The Man with No Face by Peter May is set mainly in Paris in 1979. A jaded journalist travels to Europe to try and find details for a story about high level corruption. He meets with shadier colleagues and also with diplomats. The situation escalates when two people are assassinated and our journalist develops a link with the only witness – a child who is autistic.
This is a fast-paced thriller with people trying to protect the child, find the assassin and avoid becoming a target themselves. Part of the story is told from the viewpoint of the journalist, some from the assassin himself and some from the child. Added together the three viewpoints help to keep the pace tense up to the very end. The author doesn’t seem to have a high opinion of journalists or of diplomats and the majority of the people in this book are evil or at least definitely not what the general reader would describe as good.
The depiction of the child with autism is interesting but doesn’t ring entirely true to me – I am not quite sure why except that in her own thoughts seems to be more mature than I would expect a child of that age to be and to have a greater understanding of what is going on than I would anticipate. It doesn’t spoil the book at all and it is always good to have a person with a disability represented in a mainstream novel.
This book is mostly about redemption.
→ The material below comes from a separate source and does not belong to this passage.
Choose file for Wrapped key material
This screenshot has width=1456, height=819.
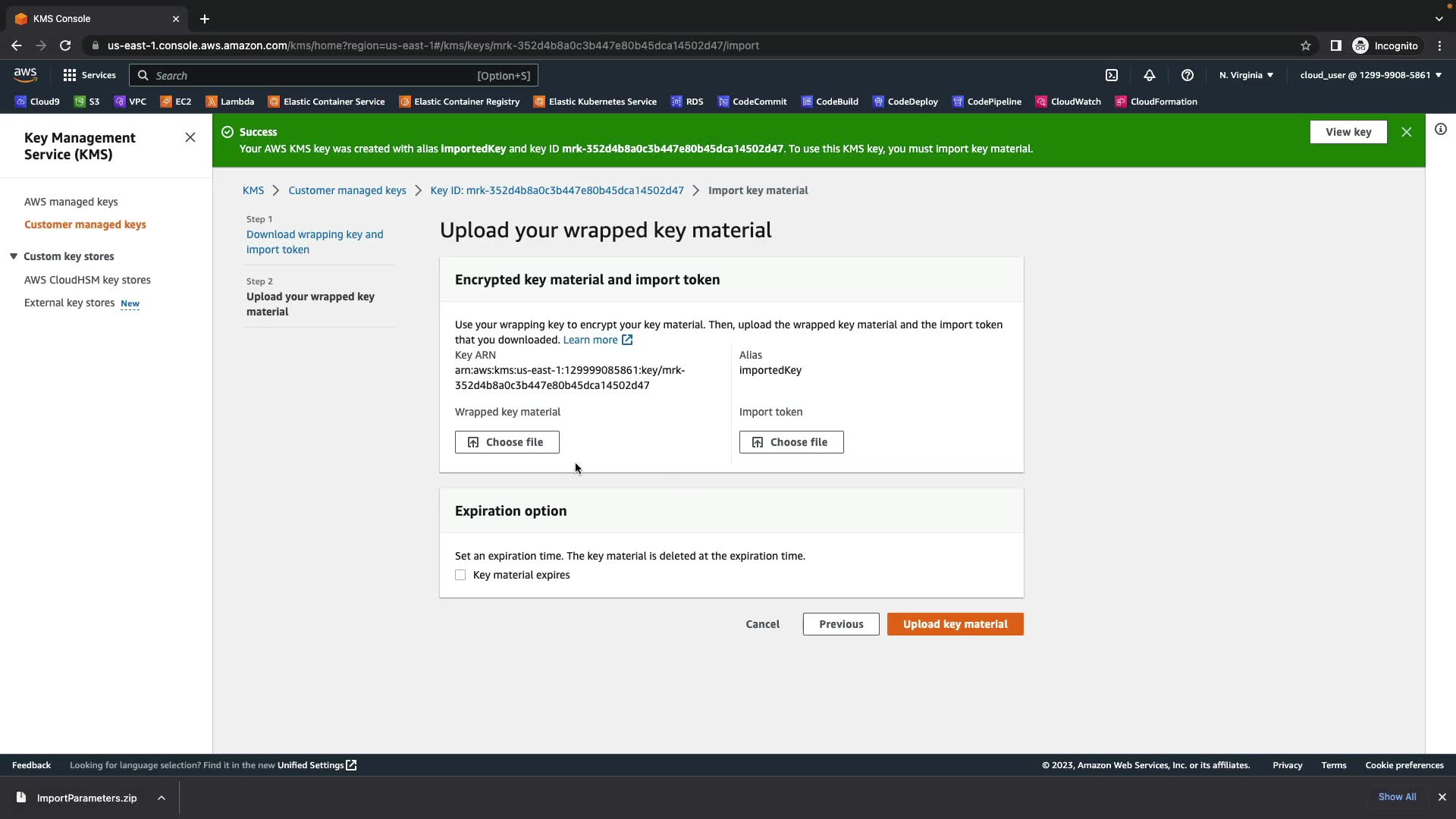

The journalist has to take responsibility not only for bringing to light what has happened but for protecting innocents drawn into the situation. He begins to use his long ignored moral sense and conscience and grows as a person during the course of the narrative.
This is not a great book. I say this because the author’s Black House trilogy consists of much more textured and literary crime novels and they are great books (in my opinion). This novel is not at the same level but it is still enjoyable. It is a recently revised and reissued book from earlier in the author’s career. If you like a quick read with lots of action then I think that you will enjoy this one.